(SELECTED EXTRACT)

No hemp farms established yet in Franklin County

Cornell Cooperative Extension preps legislators for what could come

Satah Murphy, left, and Iris Rogers, co-owners of Old Homestead Hemp in Hebron, Washington County, get Rogers’ dog Ash to smell a dried help bud. (Provided photo — Kathleen Phalen-Tomaselli, The Post-Star)

MALONE — In December the 2018 farm bill passed, allowing the cultivation of industrial hemp across the United States. In Franklin County, there are still no farms growing it.

On Thursday, employees of Cornell Cooperative Extension presented the facts of hemp to Franklin County legislators to explain what hemp farming could look like here. Hemp and the drug marijuana both come from the same plant species, but one cannot get high from hemp because it has such a low concentration of the psychoactive chemical THC.

Currently there are around 2.5 million acres of farmland growing hemp in the United States. Each field looks very different depending on what is being grown. In fields used to produce hemp fiber for rope, paper or cloth, the plants are grown closely together, with tens of thousands of stalks per acre. This is considered traditional, as farms that grew hemp in the past used it for the fiber and the grain, which grows on the top.

For cannabidiol (CBD), there are far fewer plants grown in an acre. This type of hemp farming, however, can be the most profitable.

CBD boom

One acre of CBD hemp can yield $2,500 to $40,000. Farming for CBD yields oils that are used in a variety of products. They are new in the legal eyes of the federal government, and there are still questions as to their effectiveness.

The only CBD products the U.S. Food and Drug Administration has approved are Epidiolex, which is for the treatment of seizures associated with Lennox-Gastaut syndrome or Dravet syndrome in patients 2 years of age and older, and Marinol and Syndros, which are taken for therapeutic purposes. According to the FDA’s website, the proliferation of other CBD products sold for therapeutic purposes is dangerous.

The FDA also says food products with CBD in them are prohibited.

“Selling unapproved products with unsubstantiated therapeutic claims is not only a violation of the law, but also can put patients at risk, as these products have not been proven to be safe or effective,” according to the FDA’s website. “Unlike drugs approved by FDA, products that have not been subject to FDA review as part of the drug approval process have not been evaluated as to whether they work, what the proper dosage may be if they do work, how they could interact with other drugs, or whether they have dangerous side effects or other safety concerns.”

(End SELECTED EXTRACT)
(DATA RECORDS)

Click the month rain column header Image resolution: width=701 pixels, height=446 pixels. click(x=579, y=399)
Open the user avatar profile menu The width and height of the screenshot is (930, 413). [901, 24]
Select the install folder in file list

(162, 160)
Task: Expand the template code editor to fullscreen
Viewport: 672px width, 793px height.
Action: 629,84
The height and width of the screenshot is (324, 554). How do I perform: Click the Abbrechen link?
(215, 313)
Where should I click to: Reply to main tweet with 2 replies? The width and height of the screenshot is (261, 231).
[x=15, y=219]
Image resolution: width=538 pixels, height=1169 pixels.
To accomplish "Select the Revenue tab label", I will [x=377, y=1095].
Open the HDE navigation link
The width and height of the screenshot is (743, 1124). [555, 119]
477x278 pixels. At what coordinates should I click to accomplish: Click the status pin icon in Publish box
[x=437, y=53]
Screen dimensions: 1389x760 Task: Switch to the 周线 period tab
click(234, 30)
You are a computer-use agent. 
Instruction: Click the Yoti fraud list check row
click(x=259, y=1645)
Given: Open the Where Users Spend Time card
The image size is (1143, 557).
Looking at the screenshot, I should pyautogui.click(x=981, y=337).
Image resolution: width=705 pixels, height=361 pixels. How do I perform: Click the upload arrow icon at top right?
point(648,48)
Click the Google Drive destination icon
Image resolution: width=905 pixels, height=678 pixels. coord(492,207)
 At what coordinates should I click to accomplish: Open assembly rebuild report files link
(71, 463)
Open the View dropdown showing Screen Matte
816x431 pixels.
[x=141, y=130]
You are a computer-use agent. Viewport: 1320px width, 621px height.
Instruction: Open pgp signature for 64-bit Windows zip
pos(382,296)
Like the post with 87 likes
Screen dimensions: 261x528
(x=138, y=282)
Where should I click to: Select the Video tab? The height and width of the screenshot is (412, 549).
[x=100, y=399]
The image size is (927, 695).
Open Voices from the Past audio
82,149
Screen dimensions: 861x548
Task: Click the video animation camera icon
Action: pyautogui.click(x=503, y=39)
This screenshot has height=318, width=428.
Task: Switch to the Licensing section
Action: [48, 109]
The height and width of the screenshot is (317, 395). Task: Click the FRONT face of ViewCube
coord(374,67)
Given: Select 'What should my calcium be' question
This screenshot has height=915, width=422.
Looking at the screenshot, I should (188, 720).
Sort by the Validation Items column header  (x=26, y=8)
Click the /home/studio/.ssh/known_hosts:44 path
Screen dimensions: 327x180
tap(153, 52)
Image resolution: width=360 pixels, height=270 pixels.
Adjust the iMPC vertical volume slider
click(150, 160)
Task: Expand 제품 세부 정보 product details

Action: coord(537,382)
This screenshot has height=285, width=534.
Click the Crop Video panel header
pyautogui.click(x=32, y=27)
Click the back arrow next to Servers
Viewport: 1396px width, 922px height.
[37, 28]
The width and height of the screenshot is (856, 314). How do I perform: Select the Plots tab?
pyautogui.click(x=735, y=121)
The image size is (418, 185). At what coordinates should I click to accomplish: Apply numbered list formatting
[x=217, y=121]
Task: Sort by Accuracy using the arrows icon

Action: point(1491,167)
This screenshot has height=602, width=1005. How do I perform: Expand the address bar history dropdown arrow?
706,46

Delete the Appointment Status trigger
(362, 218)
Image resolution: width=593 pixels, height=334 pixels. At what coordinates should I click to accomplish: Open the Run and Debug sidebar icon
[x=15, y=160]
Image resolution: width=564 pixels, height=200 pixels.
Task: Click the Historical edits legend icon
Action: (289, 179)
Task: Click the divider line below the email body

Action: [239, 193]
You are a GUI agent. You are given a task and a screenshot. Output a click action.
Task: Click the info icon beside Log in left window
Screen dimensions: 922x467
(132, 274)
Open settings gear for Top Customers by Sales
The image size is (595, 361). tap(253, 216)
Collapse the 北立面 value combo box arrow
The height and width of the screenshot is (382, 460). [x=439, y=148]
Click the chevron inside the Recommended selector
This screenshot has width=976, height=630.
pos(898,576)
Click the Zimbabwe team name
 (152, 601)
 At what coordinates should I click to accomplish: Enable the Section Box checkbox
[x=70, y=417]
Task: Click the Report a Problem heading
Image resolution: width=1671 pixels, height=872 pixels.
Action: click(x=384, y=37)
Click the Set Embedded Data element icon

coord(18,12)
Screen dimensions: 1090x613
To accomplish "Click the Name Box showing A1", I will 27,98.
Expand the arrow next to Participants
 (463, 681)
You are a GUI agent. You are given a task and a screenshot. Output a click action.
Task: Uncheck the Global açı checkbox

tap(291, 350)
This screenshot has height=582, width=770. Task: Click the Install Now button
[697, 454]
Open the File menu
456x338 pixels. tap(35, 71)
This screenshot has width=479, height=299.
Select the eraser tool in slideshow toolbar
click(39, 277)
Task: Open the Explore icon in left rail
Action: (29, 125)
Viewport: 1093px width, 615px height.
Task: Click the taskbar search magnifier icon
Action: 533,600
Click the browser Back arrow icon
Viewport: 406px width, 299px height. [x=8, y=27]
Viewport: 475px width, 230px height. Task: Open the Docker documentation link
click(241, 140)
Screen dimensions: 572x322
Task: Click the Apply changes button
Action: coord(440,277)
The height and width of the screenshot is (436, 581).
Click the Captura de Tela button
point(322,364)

(End DATA RECORDS)

**WORK ORDER 1:**
Answer these questions about the hemp article:
(a) In what month did the 2018 farm bill pass?
(b) Roughly how many acres of U.S. farmland currently grow hemp?
(c) What dollar range can one acre of CBD hemp yield?
**WORK ORDER 2:**
Carry the article on hemp farming in Franklin County forward, picking up right after its final sentence.

**TASK RESULT 1:**
(a) December
(b) Around 2.5 million acres
(c) $2,500 to $40,000

**TASK RESULT 2:**
But CBD is still the most popular hemp product. Kitty O’Neil, regional field crops and soils specialist for Cornell Cooperative Extension, said textiles are not as popular due to the CBD product surge in recent years.

But in New York, getting CBD made into the final product can be difficult for a farmer, as there aren’t too many licensed operators up and running. According to Cornell Cooperative Extension, there are 74 in New York, but not all are functioning and some only work on a small level.

Ups and downs of growing

Hemp is typically planted in May or early June and has a growing season of around 100 days; it grows very fast. Good soil, humidity and a temperature between 60 and 80 degrees are usually what the plant prefers. Its nutritional needs are similar to those of corn or wheat, according to O’Neil.

No pesticides or herbicides are allowed when growing hemp. This means the product is always organic and can be marketed as such.

Hemp looks and smells exactly like marijuana, which can be problematic for growers. Police can get calls about a marijuana farm down the street, when in fact it’s a hemp farm. O’Neil said farmers typically will reach out to police beforehand to let them know what they’re growing, that it’s permitted and that they have a license.

O’Neil also said restrictions on security and what kind of fencing needs to go around a hemp farm have been dropped, as they only drew more attraction to the farm. Some people rob the farms to mix the stolen hemp with marijuana that they sell, she said.